奥田英朗さんのエッセイによると、日本人はとにかくおとなしいし、規律を重んじる人種である。具体的に言うと、つまりこういうことです。
外国人と日本人の根本的な違い、ということですけど。
たとえば、僕もニューヨークの街を歩いていた時に目撃しましたが、男の人が口笛をヒューっと鳴らしてタクシーを止めます。すると、近くにいた婆さんがさっとそのタクシーに乗り込む。男の人は「オレがタクシーを止めたんだぞ」と言うのだが、「知るか!」みたいな態度で婆さんはそのまま乗ってしまう、という光景でした。こういうのがザラにあるのです。
著者の奥田英朗さんもそんな光景を外国で何度か見たと言い、「ああ、日本に生まれてよかった」と胸をなでおろした、と書いていました。
そこから奥田英朗さんの「日本人サッカー不向き論」が展開されていきます。
待ってるだけだとタクシーに乗れない。「奪う」ということが世界の常識なのだ。だけど日本人は行儀よく待つ。ゆえに日本人はボールの奪い合いをする競技がとにかく苦手。サッカーに限らず、ラグビーもバスケもホッケーも。もちろん体格の差もあろうが、それ以前に妨害行為にことのほか弱く、メンタル面で負けちゃっているのである。
日本が野球を得意とするのは、ボールを持つ攻守が完全に分かれていること。打順とポジションがちゃんと決まっているから。相手を妨害するようなルールはない。観客も、日本人は自分の指定席しか座らないが、外国人は関係なくいい場所に座り、そこへ指定席の客が来れば別のいい場所へ移る。つまりルールは必要な時に適用すればいいのであって、あとはフレキシブルに対応すればいいじゃないかというのが外国人の考え。しかし日本人はポジションを堅持するということが何よりも基本。他人様に迷惑はかけないというのが、日本人の考え方です。
というような話が展開されていきます。
だから、日本人はボールを奪い合うサッカー等には不向きだというのです。
これを思うと、今回の解任劇は何となくわかる気がします。
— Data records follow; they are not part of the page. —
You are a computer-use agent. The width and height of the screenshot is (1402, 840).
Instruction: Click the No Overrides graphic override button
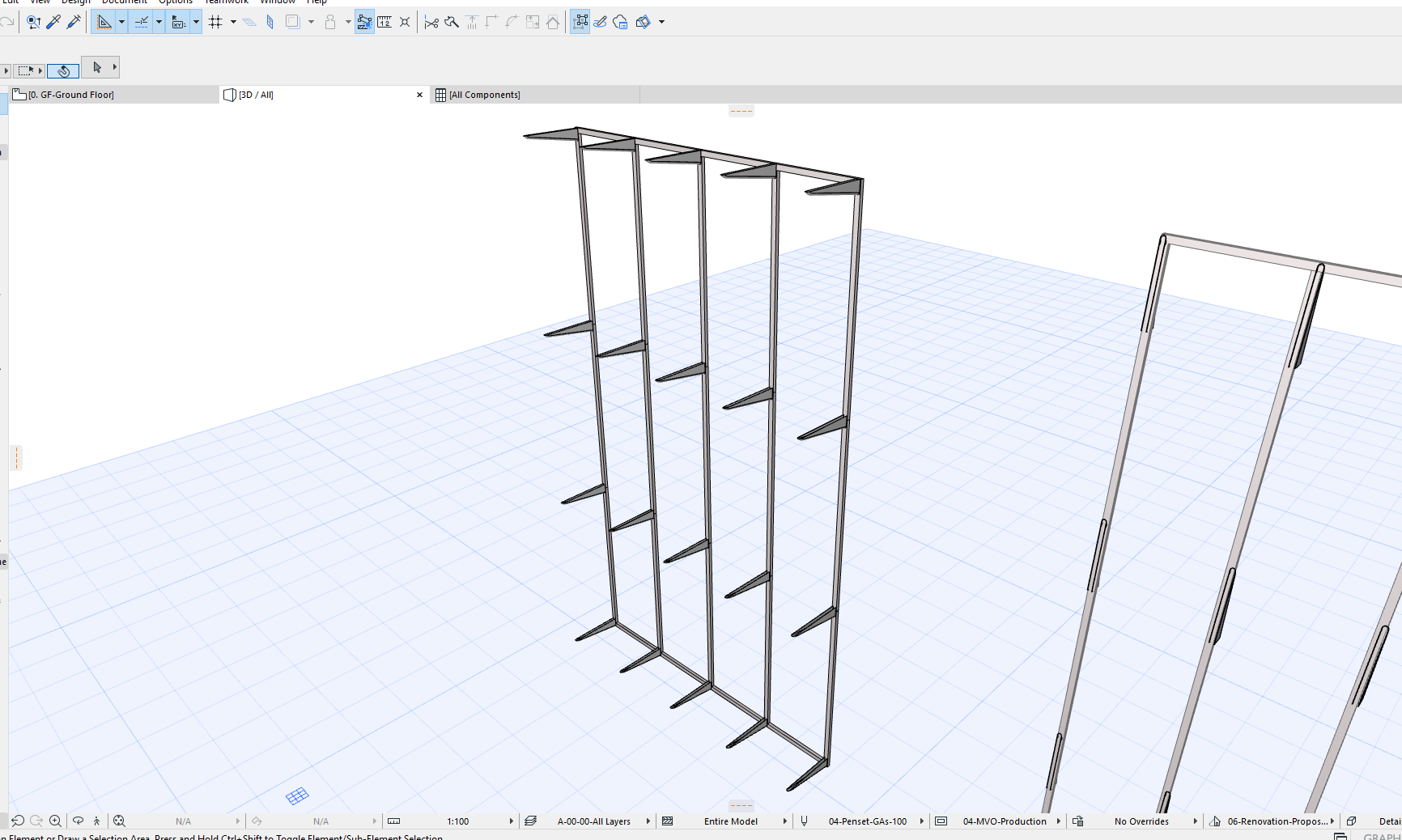(1141, 821)
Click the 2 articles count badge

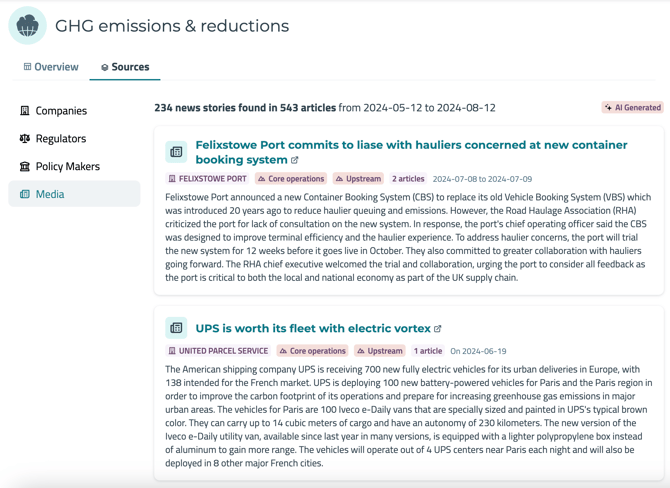407,179
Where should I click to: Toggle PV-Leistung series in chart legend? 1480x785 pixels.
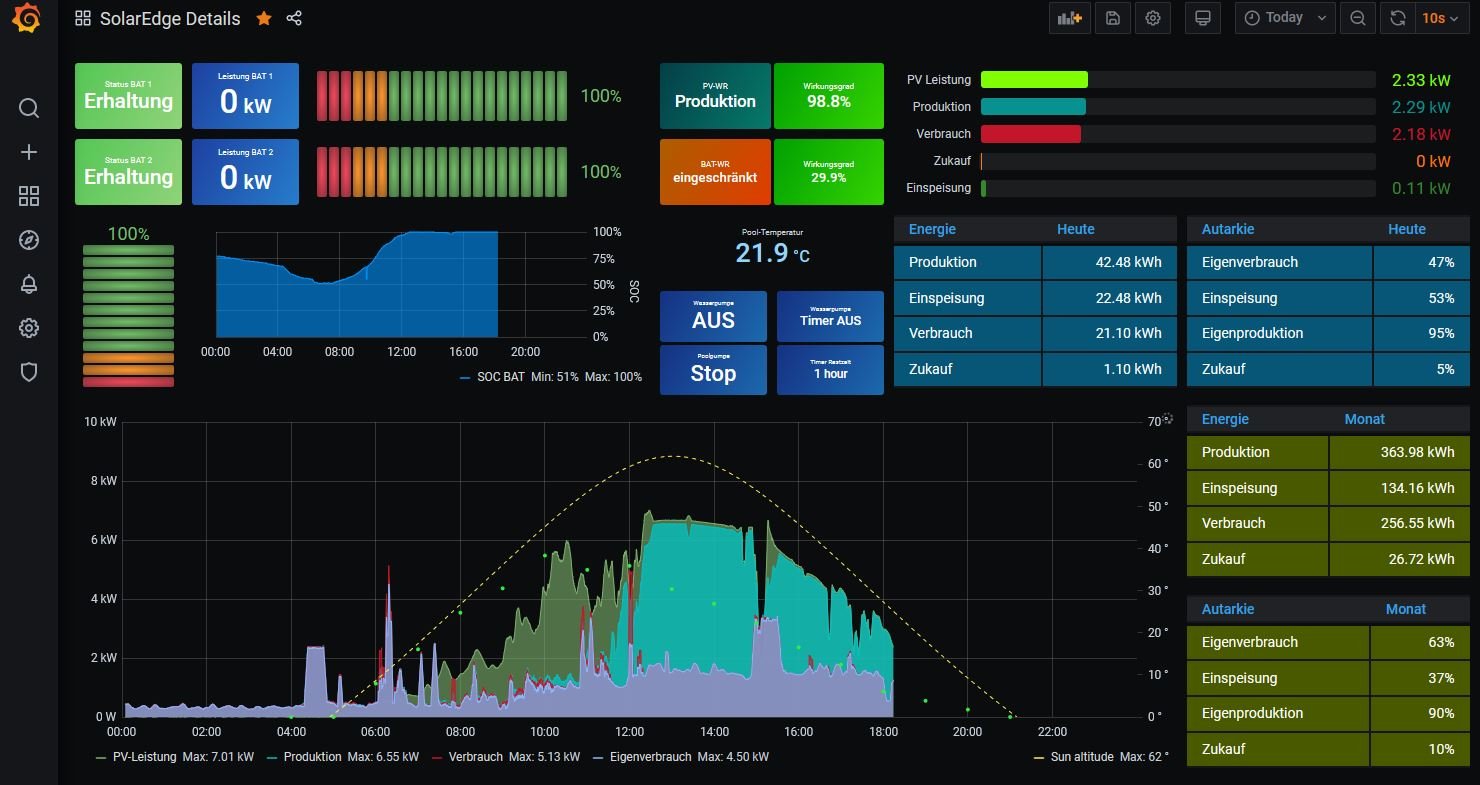[144, 757]
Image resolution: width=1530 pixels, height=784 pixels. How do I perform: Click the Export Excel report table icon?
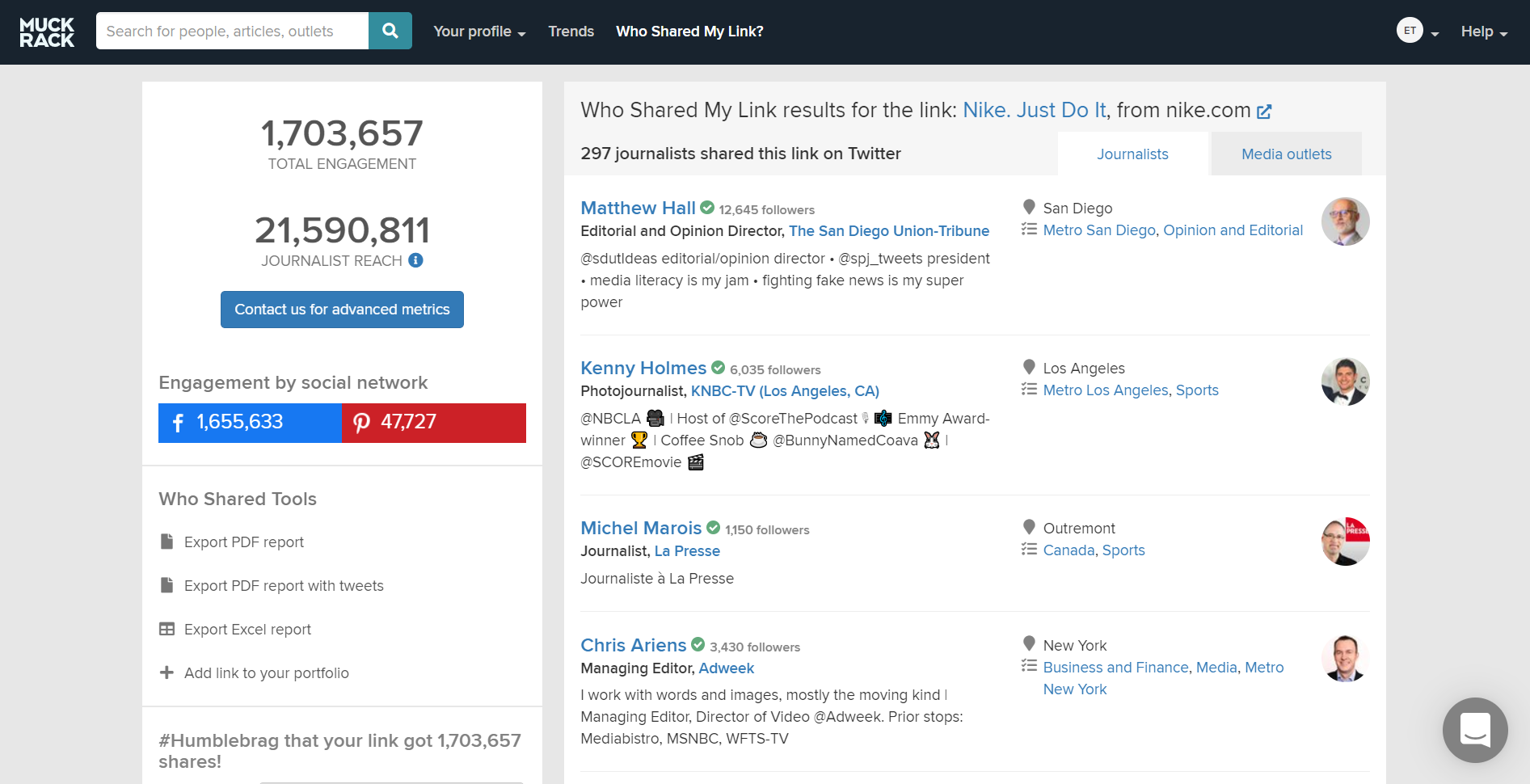pyautogui.click(x=167, y=629)
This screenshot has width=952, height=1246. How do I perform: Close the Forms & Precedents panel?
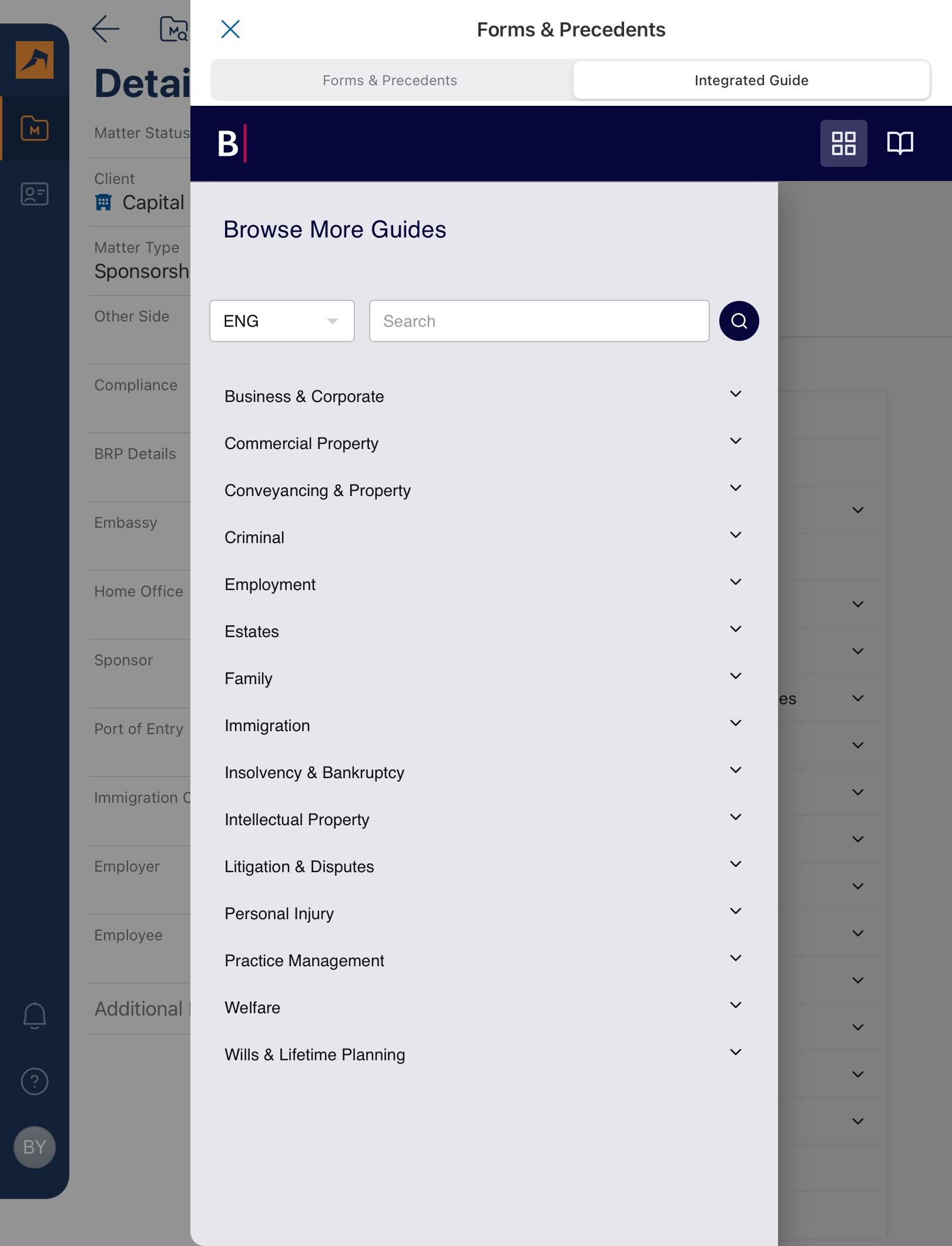click(230, 29)
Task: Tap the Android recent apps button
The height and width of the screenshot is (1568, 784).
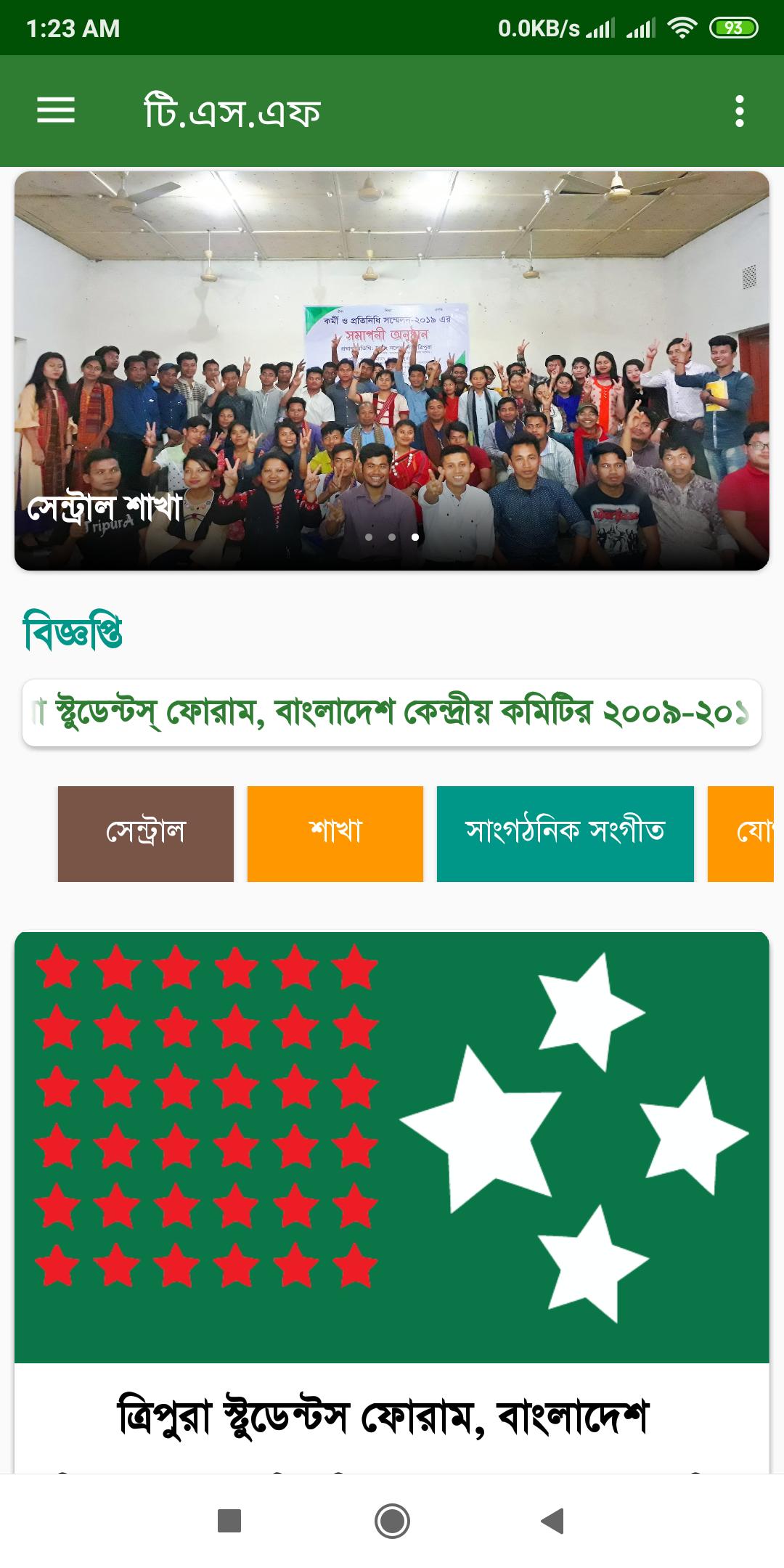Action: pos(229,1520)
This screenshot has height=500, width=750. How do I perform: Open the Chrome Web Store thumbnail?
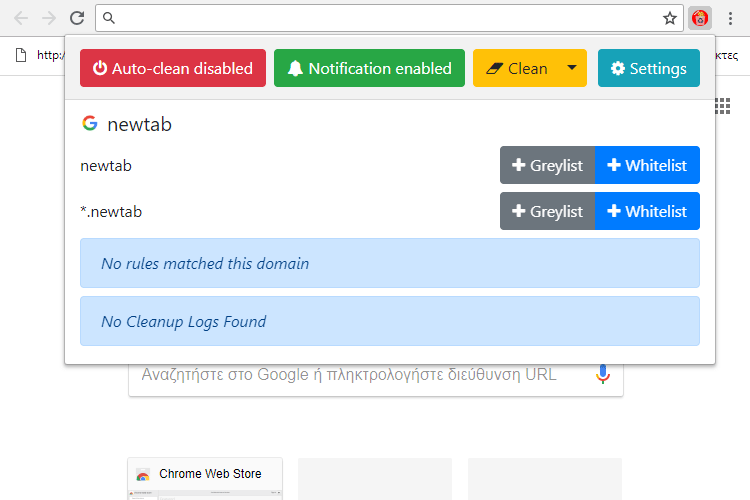pyautogui.click(x=205, y=479)
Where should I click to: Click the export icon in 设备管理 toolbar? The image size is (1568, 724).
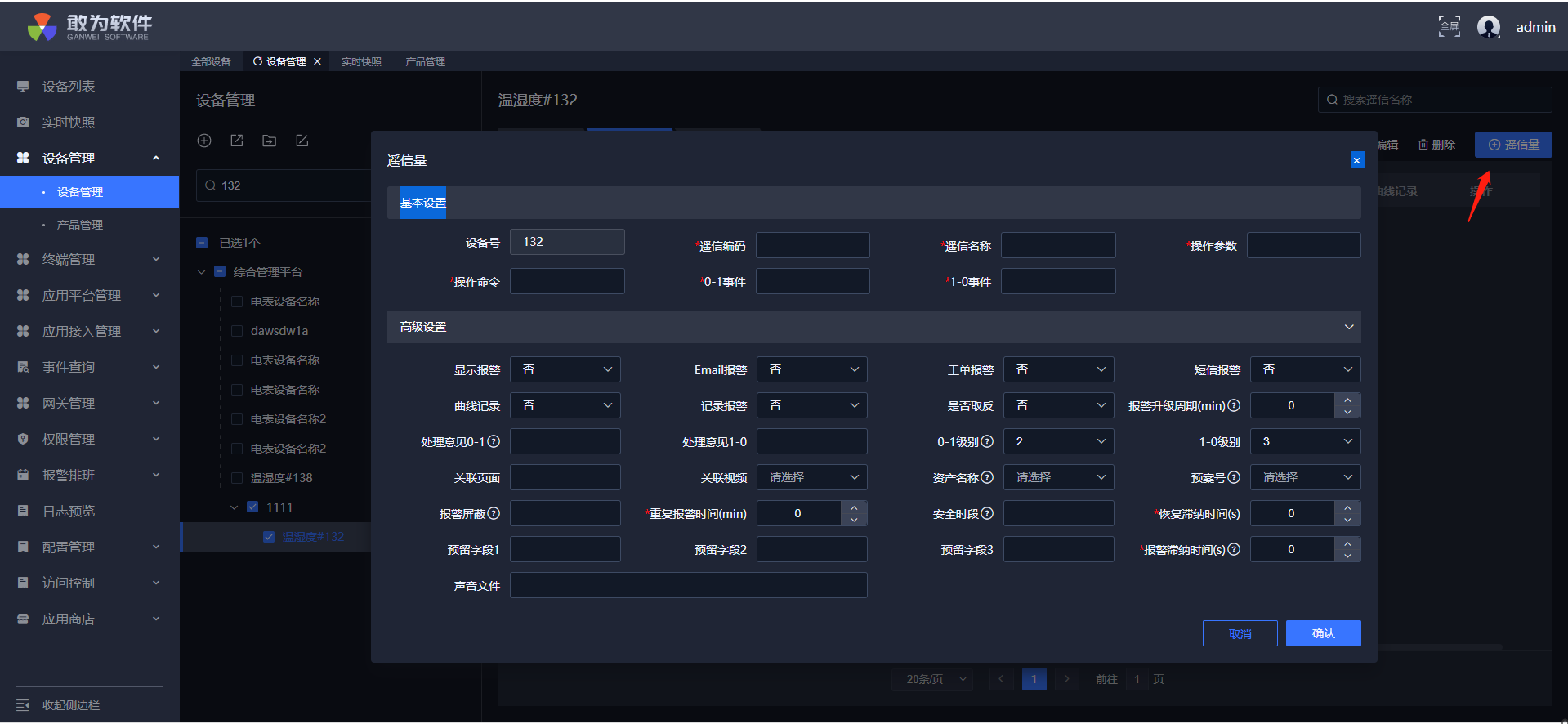pos(237,141)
つまりハリルホジッチ監督は日本人の苦手な「ボールを奪う。相手を妨害する」ということを最大の戦略として進めてきたわけですが、結局それが最近の国際試合で勝てなかったことと絡んで、こういう結果になったということなのかなぁ、という感じです。
新しく就任した西野監督は、わが大阪の「ガンバ」の監督でもあったことから、僕たちにはとても親しみのある監督です。取材を受けた同監督は、個々に力強さを求めたハリルホジッチ前監督の戦略から、「日本が積み上げてきたもので勝負する」というふうに転換する考えを明らかにしました。つまり、改めて日本人が得意とする技術、規律、組織力を生かした戦術を探って行くという宣言で、「日本人らしい戦いに戻す」ということなんだと思います。
とにかく、本番のW杯まであと約2ヵ月。1勝するのも難しいかも知れませんが、悔いの残らない戦い方をしてほしいと思います。